Jeeva follows Divya to get some information on her for her suitor but, she ends up falling for him and pursues him relentlessly. He avoids her, telling her that he is already in love with someone else, and when cornered, reveals that it is Meenatchi.

This leads to some surprising revelations about Meenatchi's past. The flashback is revealed. Meenatchi is a music student of Haridas. Haridas has a child, Nandu, whose mother, Banu, died giving birth to him. Their mutual respect is mistaken for romance by her father, Dharmalingam, who is a zamindar, and Haridas is killed in the fracas. Later, Meenatchi vows to live like a widow, taking care of Haridas's child. However, that very day, Jeeva and his parents were about to see Meenatchi as a prospective bride. When Jeeva sees this scene unfold before his eyes, he starts admiring her courage. Despite his parents' protests, he assures Meenatchi's father that he would make her change her mind and that he would marry her. But Meenatchi's world turns upside down when Divya's father, a staunch supporter of love marriage, kidnaps Nandu and asks Jeeva to marry Divya. Jeeva of course accepts and things are then resolved in the climax.

== Production ==
Filming of Anantha Poongatre began in early January 1999, shortly after Ajith Kumar completed shooting for his previous psychological thriller, Vaalee, which was released in the end of April 1999, and was completed in early May 1999, within a span of four months. Ajith grew thin beard for his role as Jeeva in this movie.
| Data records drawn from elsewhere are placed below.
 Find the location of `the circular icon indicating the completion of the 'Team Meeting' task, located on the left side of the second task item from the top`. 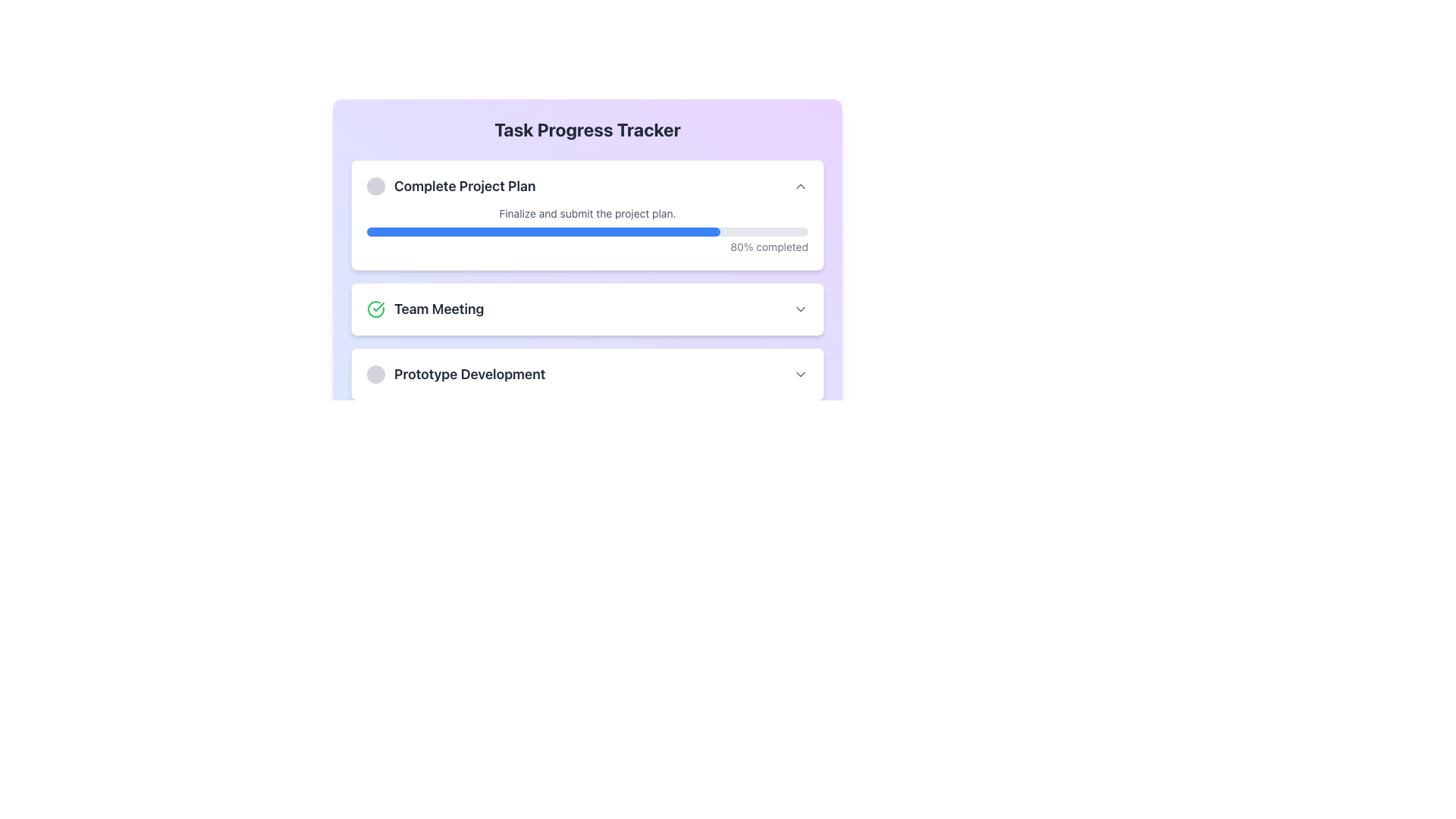

the circular icon indicating the completion of the 'Team Meeting' task, located on the left side of the second task item from the top is located at coordinates (378, 307).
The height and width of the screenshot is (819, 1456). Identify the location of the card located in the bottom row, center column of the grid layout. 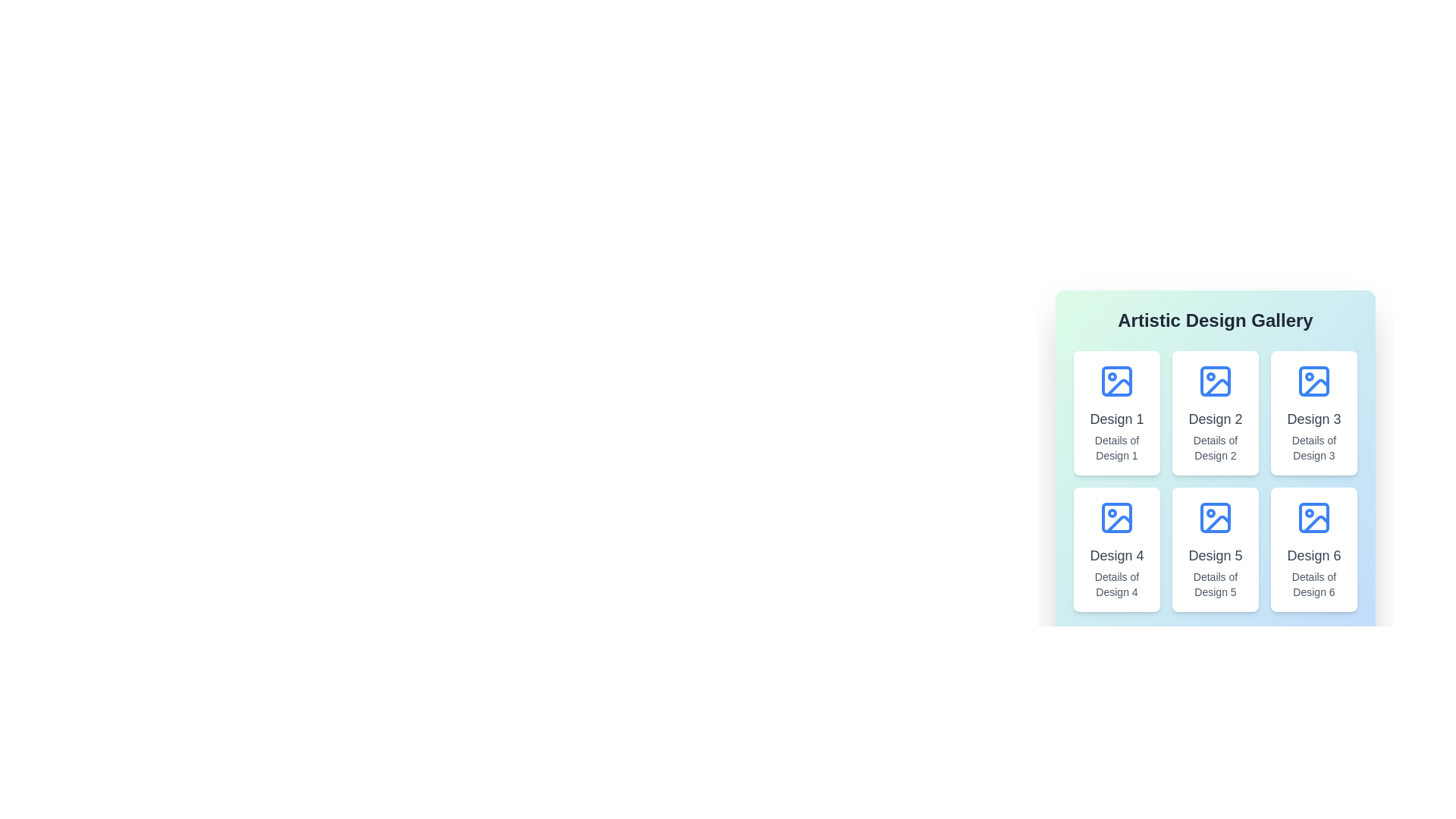
(1216, 550).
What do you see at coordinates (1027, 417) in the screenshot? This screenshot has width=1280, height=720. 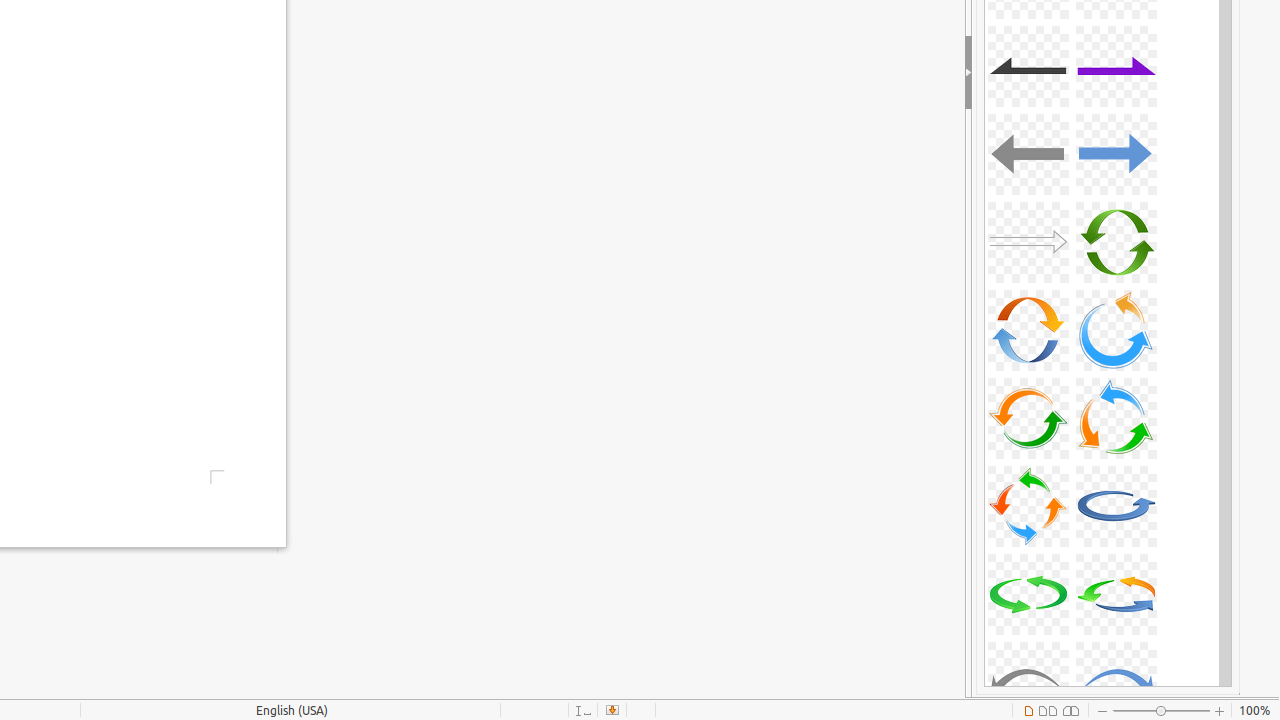 I see `'A17-CircleArrow'` at bounding box center [1027, 417].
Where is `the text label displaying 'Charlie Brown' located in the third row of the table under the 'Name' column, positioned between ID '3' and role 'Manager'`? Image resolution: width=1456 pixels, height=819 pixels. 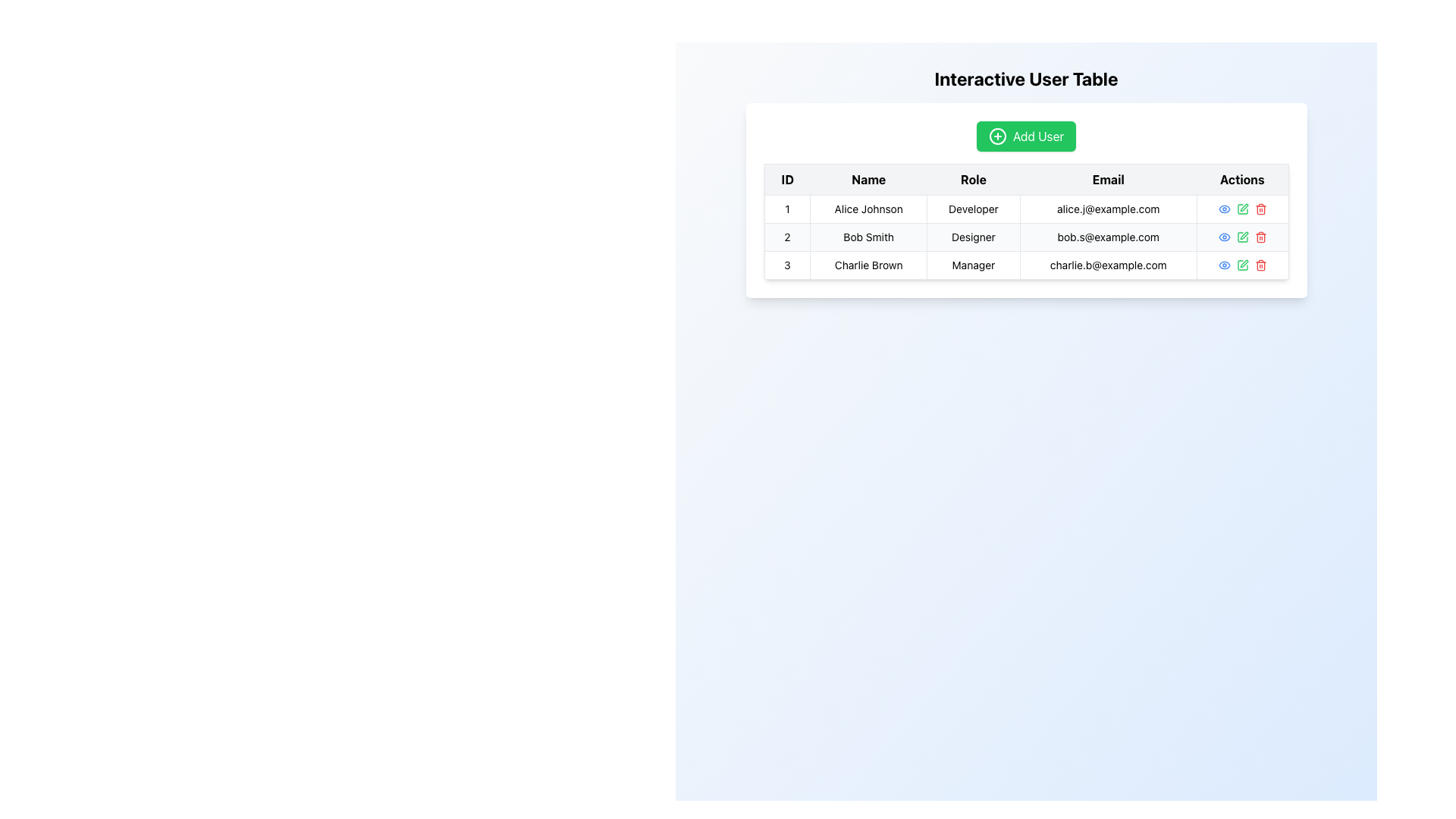
the text label displaying 'Charlie Brown' located in the third row of the table under the 'Name' column, positioned between ID '3' and role 'Manager' is located at coordinates (868, 265).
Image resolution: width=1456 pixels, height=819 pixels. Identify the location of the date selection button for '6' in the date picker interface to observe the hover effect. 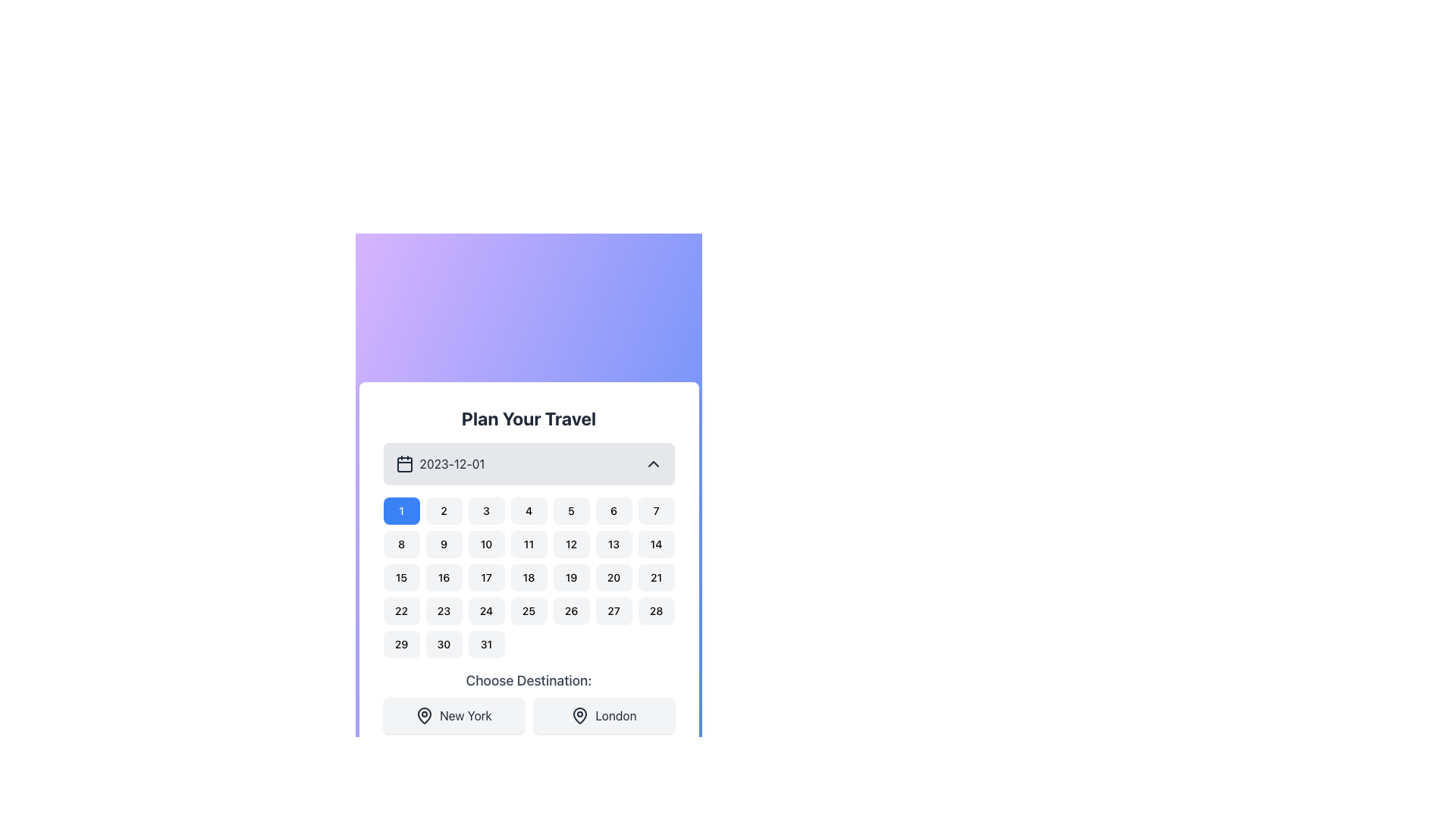
(613, 511).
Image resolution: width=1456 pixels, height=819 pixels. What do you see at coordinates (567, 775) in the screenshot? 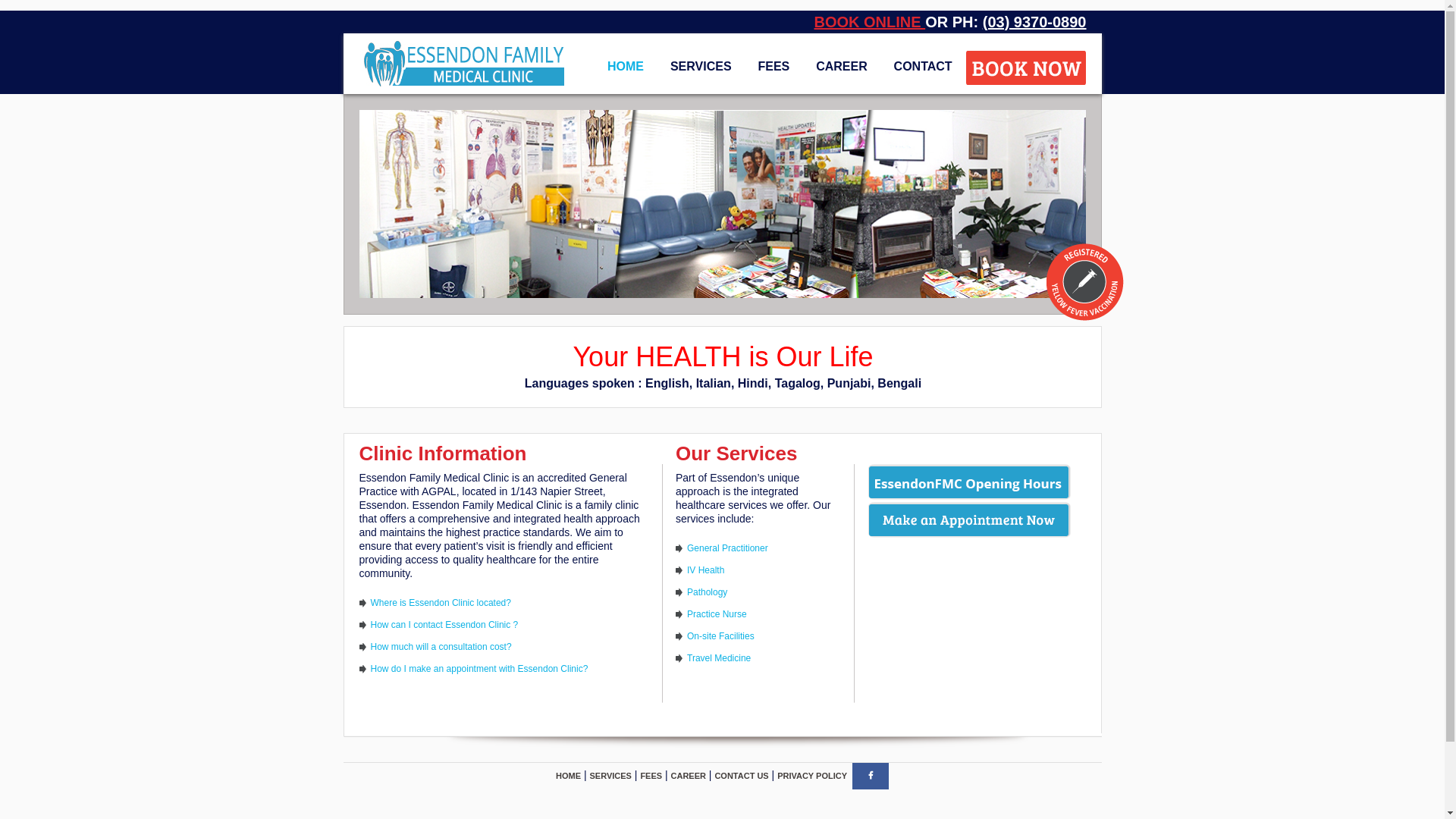
I see `'HOME'` at bounding box center [567, 775].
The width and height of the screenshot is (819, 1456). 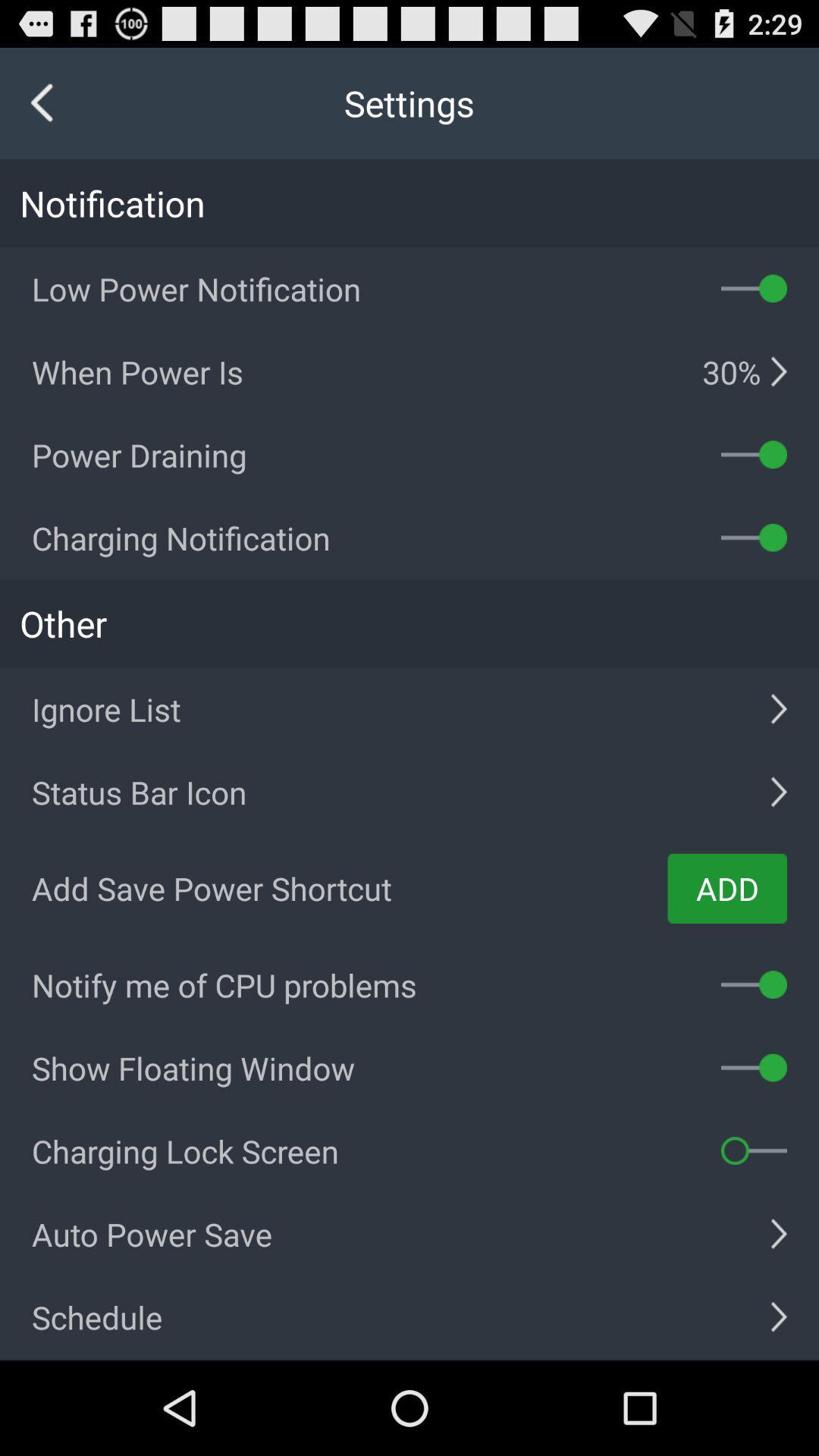 What do you see at coordinates (42, 102) in the screenshot?
I see `the app above notification icon` at bounding box center [42, 102].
During production, the producer M. Kajamydeen had attempted unsuccessfully to oust Ajith from the project and replace him with Prashanth. Initially Vindhya was assigned to play Malavika's role in the film, but due to her commitment to Sangamam, she was later dropped from the project. Sathyaraj was reported to play a cameo where he would appear in two scenes after the interval, this proved untrue.

== Soundtrack ==
The music was composed by Deva.

Track listing
| No. | Title | Lyrics | Singer(s) | Length |
|---|---|---|---|---|
| 1. | "Vaikasi" | Vairamuthu | Hariharan | 01:29 |
| 2. | "Akka Akka" | Vairamuthu | Srinivas, Swarnalatha | 04:35 |
| 3. | "Meenatchi Meenatchi" | Ponniyin Selvan | Deva, Sabesh | 05:03 |
| 4. | "Paatukku Palaivanam" | Vairamuthu | Hariharan, Krishnaraj | 05:41 |
| 5. | "Semmeena Vinmeena" | Vairamuthu | Hariharan | 05:28 |
| 6. | "Solaikuyil" | Vairamuthu | Hariharan, Sujatha | 05:16 |
| 7. | "Udhayam Theatre" | Vairamuthu | Deva, Sabesh | 04:49 |
| Total length: |  |  |  | 32:21 |

== Release and reception ==
The film was released on 27 May 1999. It won two Tamil Nadu State Awards with the Tamil Nadu State Film Award for Best Dialogue Writer going to Shivaram Gandhi while it also won the Tamil Nadu State Film Award for Best Film Portraying Woman in Good Light. The film was remade in Telugu as Subhakaryam and later in Kannada as Rajakumari.

== Critical reception ==
K. N. Vijiyan of New Straits Times, writes "Generally go for this movie if you are an Ajith, Karthik or Meena fan. It has star value and good comedy". K. P. S. of Kalki praised Raj Kapoor's screenplay, performances of Ajith and Karthik and Deva's music but felt Meena and Malavika came and went and concluded saying due to routine plot and sentiments could not enjoy happiness in this breeze of happiness. D. S. Ramanujam of The Hindu wrote, "The triangle love tale takes enjoyable proportions thanks to the good handling of the plot by director Raj Kapoor", also appreciating the cinematography and dialogues.